Please reproduce word for word the lines from the start of the records through the line holding "click(x=63, y=22)", inclusive.

- - -

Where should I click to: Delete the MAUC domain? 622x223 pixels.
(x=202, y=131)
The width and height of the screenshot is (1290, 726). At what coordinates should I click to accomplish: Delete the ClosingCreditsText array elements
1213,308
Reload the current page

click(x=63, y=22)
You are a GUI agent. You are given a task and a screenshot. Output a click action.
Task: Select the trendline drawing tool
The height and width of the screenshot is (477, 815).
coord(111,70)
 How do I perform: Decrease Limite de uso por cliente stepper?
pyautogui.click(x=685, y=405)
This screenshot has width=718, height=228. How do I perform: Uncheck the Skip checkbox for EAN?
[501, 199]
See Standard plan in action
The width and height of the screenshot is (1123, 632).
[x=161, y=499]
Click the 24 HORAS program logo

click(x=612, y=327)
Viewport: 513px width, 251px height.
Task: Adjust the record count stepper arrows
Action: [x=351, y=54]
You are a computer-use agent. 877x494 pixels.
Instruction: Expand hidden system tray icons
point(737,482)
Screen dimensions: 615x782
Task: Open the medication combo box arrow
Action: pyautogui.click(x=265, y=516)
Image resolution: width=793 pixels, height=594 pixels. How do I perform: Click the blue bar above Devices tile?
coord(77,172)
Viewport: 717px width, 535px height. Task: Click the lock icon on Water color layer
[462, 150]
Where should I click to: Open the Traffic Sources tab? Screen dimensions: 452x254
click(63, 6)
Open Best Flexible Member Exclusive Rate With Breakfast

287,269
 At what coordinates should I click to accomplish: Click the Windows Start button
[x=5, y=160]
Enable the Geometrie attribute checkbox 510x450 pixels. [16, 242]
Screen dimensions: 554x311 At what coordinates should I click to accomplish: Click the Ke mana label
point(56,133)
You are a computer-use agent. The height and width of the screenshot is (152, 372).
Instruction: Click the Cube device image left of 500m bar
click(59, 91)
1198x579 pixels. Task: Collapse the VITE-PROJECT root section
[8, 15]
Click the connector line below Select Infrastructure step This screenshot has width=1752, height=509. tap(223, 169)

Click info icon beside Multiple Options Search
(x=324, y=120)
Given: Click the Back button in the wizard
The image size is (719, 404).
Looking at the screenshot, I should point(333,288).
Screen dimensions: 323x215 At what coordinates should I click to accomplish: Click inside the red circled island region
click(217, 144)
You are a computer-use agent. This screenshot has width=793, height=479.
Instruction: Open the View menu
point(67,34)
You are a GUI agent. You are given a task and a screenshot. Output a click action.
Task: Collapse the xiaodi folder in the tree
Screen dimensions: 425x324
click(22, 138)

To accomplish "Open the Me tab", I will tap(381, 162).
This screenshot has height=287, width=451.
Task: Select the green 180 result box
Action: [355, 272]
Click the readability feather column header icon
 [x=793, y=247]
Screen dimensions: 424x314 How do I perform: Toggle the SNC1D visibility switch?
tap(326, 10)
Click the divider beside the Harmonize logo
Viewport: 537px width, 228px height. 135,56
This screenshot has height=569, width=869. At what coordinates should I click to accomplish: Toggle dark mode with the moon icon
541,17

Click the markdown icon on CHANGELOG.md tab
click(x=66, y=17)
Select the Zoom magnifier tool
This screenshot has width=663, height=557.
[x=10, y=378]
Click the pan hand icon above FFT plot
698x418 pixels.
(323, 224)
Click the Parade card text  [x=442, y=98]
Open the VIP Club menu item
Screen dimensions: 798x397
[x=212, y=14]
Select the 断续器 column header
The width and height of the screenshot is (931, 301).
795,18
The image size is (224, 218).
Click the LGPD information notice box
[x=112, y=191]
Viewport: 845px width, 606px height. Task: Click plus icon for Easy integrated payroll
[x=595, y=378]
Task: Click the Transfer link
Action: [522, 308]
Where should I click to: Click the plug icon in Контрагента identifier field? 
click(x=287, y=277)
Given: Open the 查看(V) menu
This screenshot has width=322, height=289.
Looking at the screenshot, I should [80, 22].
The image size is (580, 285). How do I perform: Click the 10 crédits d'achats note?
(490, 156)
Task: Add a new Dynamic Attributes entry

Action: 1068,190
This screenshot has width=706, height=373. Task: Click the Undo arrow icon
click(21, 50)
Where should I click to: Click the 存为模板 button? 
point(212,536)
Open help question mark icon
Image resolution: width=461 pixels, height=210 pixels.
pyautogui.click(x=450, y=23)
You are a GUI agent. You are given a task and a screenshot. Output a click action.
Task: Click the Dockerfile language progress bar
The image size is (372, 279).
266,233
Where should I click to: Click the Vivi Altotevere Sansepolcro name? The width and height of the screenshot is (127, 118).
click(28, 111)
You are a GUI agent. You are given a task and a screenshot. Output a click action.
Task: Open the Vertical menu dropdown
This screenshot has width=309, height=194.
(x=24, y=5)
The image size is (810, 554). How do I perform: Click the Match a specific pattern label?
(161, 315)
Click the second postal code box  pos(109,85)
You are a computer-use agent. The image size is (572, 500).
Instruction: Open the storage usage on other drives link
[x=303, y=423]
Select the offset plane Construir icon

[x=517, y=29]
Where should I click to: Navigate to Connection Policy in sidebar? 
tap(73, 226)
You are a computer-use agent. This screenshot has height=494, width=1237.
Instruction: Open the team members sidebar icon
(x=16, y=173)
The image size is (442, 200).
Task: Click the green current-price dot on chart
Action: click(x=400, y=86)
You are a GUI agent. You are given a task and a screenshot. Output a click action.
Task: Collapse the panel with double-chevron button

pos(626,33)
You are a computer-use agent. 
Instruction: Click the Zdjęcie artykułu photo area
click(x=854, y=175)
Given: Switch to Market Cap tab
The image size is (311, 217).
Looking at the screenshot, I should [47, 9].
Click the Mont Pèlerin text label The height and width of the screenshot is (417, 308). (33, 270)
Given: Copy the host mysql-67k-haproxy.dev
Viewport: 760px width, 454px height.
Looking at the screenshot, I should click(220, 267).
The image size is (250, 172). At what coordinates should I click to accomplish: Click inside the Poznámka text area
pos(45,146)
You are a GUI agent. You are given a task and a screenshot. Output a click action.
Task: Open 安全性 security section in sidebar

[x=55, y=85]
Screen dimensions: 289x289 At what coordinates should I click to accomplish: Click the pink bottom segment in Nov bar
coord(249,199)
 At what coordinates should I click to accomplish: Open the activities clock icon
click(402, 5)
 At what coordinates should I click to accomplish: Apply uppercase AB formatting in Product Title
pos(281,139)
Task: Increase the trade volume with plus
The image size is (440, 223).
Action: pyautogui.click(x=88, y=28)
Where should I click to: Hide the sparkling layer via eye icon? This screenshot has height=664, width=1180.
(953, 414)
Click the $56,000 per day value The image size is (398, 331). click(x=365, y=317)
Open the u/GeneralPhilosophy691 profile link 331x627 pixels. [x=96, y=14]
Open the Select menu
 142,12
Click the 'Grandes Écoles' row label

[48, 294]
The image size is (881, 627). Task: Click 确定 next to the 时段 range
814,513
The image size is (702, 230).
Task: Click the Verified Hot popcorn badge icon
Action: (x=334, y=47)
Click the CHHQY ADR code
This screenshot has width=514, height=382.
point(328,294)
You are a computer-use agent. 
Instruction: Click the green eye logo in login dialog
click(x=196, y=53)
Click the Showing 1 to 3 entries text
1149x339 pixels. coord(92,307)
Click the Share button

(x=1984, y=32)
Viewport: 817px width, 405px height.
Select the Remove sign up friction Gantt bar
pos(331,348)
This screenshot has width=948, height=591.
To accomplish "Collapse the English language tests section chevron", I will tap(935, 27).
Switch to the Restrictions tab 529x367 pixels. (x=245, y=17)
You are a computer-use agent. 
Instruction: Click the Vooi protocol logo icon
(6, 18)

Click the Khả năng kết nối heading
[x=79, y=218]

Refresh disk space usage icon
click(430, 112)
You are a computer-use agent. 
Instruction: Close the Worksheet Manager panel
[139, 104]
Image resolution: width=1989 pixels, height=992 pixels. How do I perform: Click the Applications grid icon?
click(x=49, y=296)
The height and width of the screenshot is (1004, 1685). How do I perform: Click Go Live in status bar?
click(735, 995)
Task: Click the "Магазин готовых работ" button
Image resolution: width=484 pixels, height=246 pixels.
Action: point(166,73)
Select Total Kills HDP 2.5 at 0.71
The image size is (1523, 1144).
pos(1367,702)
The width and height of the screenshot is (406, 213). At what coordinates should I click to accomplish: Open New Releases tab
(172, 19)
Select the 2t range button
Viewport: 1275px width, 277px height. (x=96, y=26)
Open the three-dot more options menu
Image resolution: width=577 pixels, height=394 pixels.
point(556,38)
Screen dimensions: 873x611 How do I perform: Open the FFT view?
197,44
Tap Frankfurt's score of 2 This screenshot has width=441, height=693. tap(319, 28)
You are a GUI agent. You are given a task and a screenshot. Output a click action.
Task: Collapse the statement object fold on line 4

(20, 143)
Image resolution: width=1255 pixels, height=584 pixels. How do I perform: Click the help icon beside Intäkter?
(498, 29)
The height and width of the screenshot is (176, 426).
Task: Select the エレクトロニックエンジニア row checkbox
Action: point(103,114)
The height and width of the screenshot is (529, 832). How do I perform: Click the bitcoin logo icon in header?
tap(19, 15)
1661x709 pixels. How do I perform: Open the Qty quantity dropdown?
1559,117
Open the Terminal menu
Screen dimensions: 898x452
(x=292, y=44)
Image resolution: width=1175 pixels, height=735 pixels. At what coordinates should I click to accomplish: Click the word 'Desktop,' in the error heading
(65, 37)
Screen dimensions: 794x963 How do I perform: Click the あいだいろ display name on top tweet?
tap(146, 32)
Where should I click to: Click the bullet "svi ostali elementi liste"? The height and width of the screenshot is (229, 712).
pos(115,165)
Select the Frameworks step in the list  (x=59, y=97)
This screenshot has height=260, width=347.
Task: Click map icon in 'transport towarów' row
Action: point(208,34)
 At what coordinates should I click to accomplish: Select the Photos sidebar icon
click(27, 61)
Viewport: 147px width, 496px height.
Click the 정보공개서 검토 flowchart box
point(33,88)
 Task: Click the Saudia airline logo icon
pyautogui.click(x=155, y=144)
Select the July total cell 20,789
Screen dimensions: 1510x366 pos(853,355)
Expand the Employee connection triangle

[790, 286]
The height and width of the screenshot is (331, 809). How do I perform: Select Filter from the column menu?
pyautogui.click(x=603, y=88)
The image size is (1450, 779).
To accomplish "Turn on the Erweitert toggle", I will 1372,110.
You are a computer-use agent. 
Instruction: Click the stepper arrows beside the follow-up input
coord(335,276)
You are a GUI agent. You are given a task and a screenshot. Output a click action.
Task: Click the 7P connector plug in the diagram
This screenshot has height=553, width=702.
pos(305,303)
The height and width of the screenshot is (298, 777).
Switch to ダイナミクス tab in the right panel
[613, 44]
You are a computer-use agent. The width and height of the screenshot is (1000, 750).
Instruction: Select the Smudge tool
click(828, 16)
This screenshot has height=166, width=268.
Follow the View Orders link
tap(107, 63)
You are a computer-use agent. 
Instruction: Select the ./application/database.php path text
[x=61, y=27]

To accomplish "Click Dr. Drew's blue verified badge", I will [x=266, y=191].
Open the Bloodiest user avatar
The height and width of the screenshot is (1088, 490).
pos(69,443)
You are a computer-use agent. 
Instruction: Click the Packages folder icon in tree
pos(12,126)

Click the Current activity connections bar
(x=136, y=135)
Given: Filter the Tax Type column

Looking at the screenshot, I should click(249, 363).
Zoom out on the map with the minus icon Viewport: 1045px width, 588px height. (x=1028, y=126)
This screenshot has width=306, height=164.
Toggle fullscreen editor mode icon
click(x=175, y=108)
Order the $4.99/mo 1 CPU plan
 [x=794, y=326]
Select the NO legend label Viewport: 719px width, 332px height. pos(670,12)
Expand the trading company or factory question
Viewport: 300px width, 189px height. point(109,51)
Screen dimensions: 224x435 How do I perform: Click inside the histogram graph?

- - -

Solution to this task:
Where should I click to: Delete the MAUC domain? 622x223 pixels.
(x=202, y=131)
The width and height of the screenshot is (1290, 726). At what coordinates should I click to accomplish: Delete the ClosingCreditsText array elements
1213,308
Reload the current page

click(x=63, y=22)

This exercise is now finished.